Setback or Shift? The Disbandment of Task Force KleptoCapture
One development that complicates this otherwise strengthening enforcement narrative is the disbandment of the US Department of Justice’s Task Force KleptoCapture in early 2025. Formed in 2022, the task force was instrumental in identifying and seizing over $700 million in Russian-linked assets, and in pursuing oligarchs, enablers, and facilitators across jurisdictions.
Its dissolution raises valid concerns about the future trajectory of US sanctions enforcement. Without a dedicated, centralised unit, investigations into complex cross-border evasion schemes may lose momentum. The DOJ has indicated that ongoing cases will continue, but the absence of a flagship enforcement body could reduce deterrent pressure particularly if perceived by illicit actors as a weakening of US resolve.
A Global Pattern: Prosecutions & Coordination Beyond the US
Despite the loss of KleptoCapture, the global trend toward more aggressive sanctions enforcement continues. The EU is building a new coordination body to align enforcement across member states. The UK has now demonstrated its readiness to criminally prosecute breaches. OFAC in the U.. is still highly active, particularly with secondary sanctions and entity listings aimed at third-party facilitators in Asia and the Middle East.
The lesson for compliance teams is clear: enforcement is no longer the sole domain of a few flagship unit. It is becoming embedded in the institutional strategies of multiple governments, operating through cooperation, asset freezes, and coordinated designation regimes.

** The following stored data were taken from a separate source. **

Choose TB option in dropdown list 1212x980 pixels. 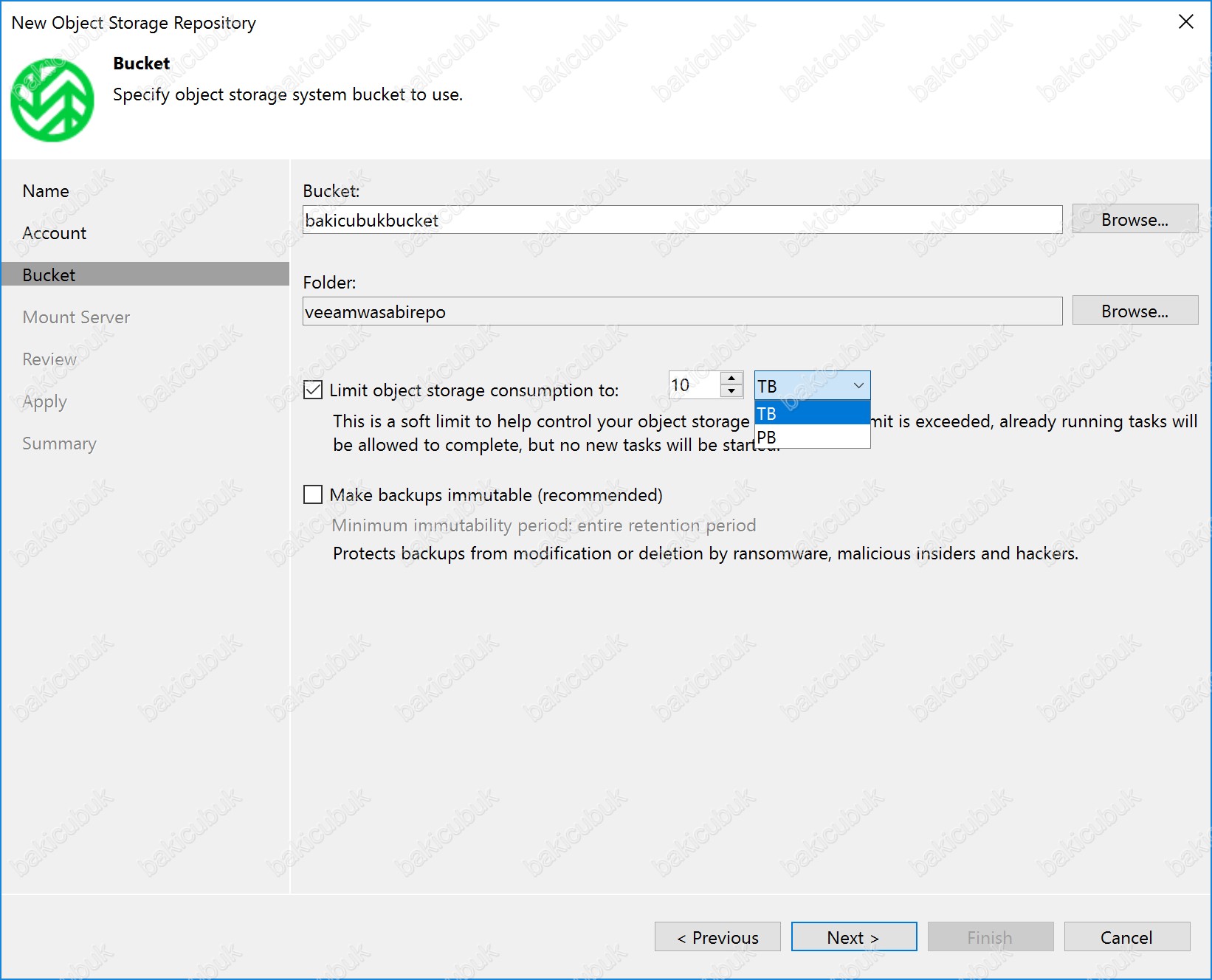(x=811, y=413)
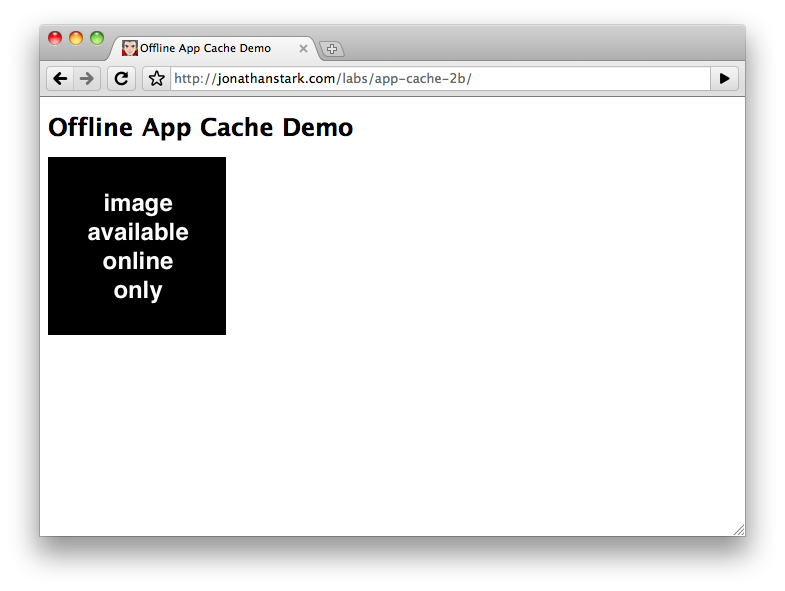This screenshot has height=591, width=785.
Task: Select the Offline App Cache Demo tab
Action: [205, 48]
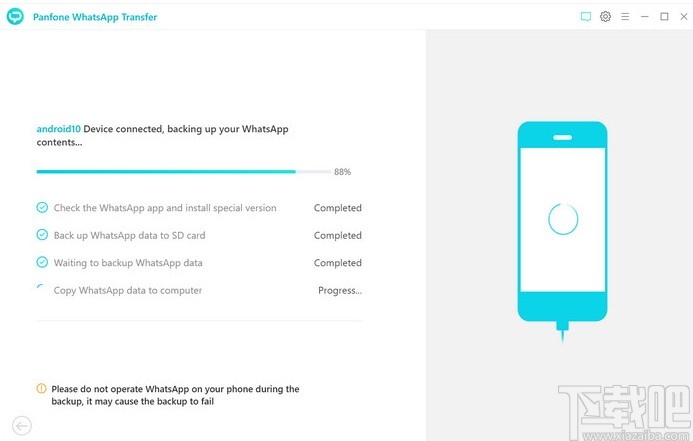
Task: Click check icon beside 'Check the WhatsApp app'
Action: [x=42, y=208]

Strategic Lessons for Financial Institutions
These developments demand a recalibration of how financial institutions manage sanctions risk. The Ovsiannikov case highlights the need for dynamic and intelligence-driven sanctions screening. Conventional list-matching is no longer sufficient, especially when designated individuals exploit dual nationality, familial ties, or shell companies to re-enter the financial system. Enhanced due diligence , transaction behaviour monitoring, and cross-jurisdictional entity mapping are no longer best practices; they are minimum expectations.
Furthermore, financial institutions must begin evaluating 'proximity risk' and the indirect exposure that arises through clients, counterparties, or associates of sanctioned individuals. The conviction of Ovsiannikov’s brother for facilitating financial transactions illustrates how legal liability is expanding beyond direct violators. This has implications for onboarding processes, client reviews, and transaction monitoring, particularly in wealth management, private banking, and cross-border services.
Conclusion: From Fragility to Framework
Whilst sanctions against Russia have not yet achieved all their geopolitical aims, there is mounting evidence that they are working by disrupting supply chains, isolating financial networks, and, increasingly, being enforced through the legal system. The UK’s prosecution of Ovsiannikov, paired with ongoing international coordination, illustrates that enforcement is becoming more than aspirational.
That said, the disbandment of Task Force KleptoCapture is a reminder that political prioritisation shapes enforcement capacity. As US resources shift to other domains, the burden on financial institutions to detect and prevent evasion grows proportionally. In this evolving landscape, sanctions compliance must be proactive, resourced, institutionally embedded, and not just reactive.